抗上皮成長因子受容体EGFR)抗体製剤のパニツムマブは、同機序の分子標的薬であるセツキシマブと同様、皮疹などの皮膚毒性が生じることが知られている。これに対し、予防的に皮膚のケアを行うことで、皮膚毒性の著明な軽減およびQOLの改善が得られたと、米国・ノースウエスタン大学のM.E.Lacouture氏が2009 Gastrointestinal Cancers SymposiumASCO GI)の一般口演で報告した。

 対象はパニツムマブとFOLFIRIまたはイリノテカンの併用療法を行う予定の切除不能大腸癌患者95人で、治療開始1日前から皮膚のケアを始める事前ケア群に48人、皮膚毒性が生じてから治療を開始する事後ケア群に47人が無作為割付された。6週間にわたり皮膚のケアを行い、7週目以降は希望者にのみ継続した。皮膚のケアとしては、(1)起床後全身に保湿剤を塗布、(2)外出時に日焼け止めを使用、(3)就寝時にステロイド剤を塗布、(4)抗菌薬の使用――を行った。

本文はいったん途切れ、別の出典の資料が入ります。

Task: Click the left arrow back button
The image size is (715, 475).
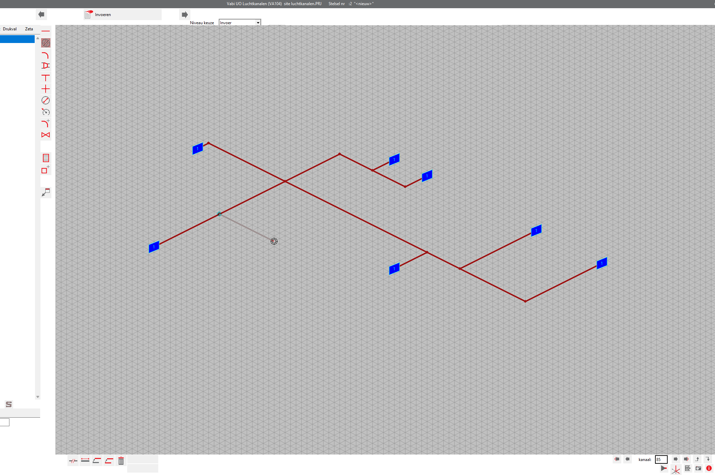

 治療自体の奏効率については両群で差はなかった。グレード2以上の皮膚毒性の発現率は、事前ケア群14人(29%)に対し事後ケア群29人(62%)と、事前ケアにより半分以下に抑制できた。さらに事前ケア群ではより軽度のグレード2が11人、重度のグレード3が3人にとどまったのに対し、事後ケア群ではグレード2が19人、グレード3が10人だった。

 また、10個の質問への回答からQOLを0〜30点の間で評価するスコアによって、治療開始前と治療3週間後、7週間後の患者のQOLの変化をみた。その結果、3週間後には事前ケア群1.3、事後ケア群4.2、7週間後には事前ケア群2.0、事後ケア群2.6と、事前ケア群で事後ケア群に比べ、QOLの変化が軽度にとどまる傾向がみられた。

 M.E.Lacouture氏は「詳しい機序については不明だが、皮膚毒性以外の有害事象についても、下痢や脱水、好中球減少などがほぼ半減する効果が得られた。パニツムマブを含む治療を行う際には、積極的に予防的な皮膚のケアを行う体制が望まれる」と話した。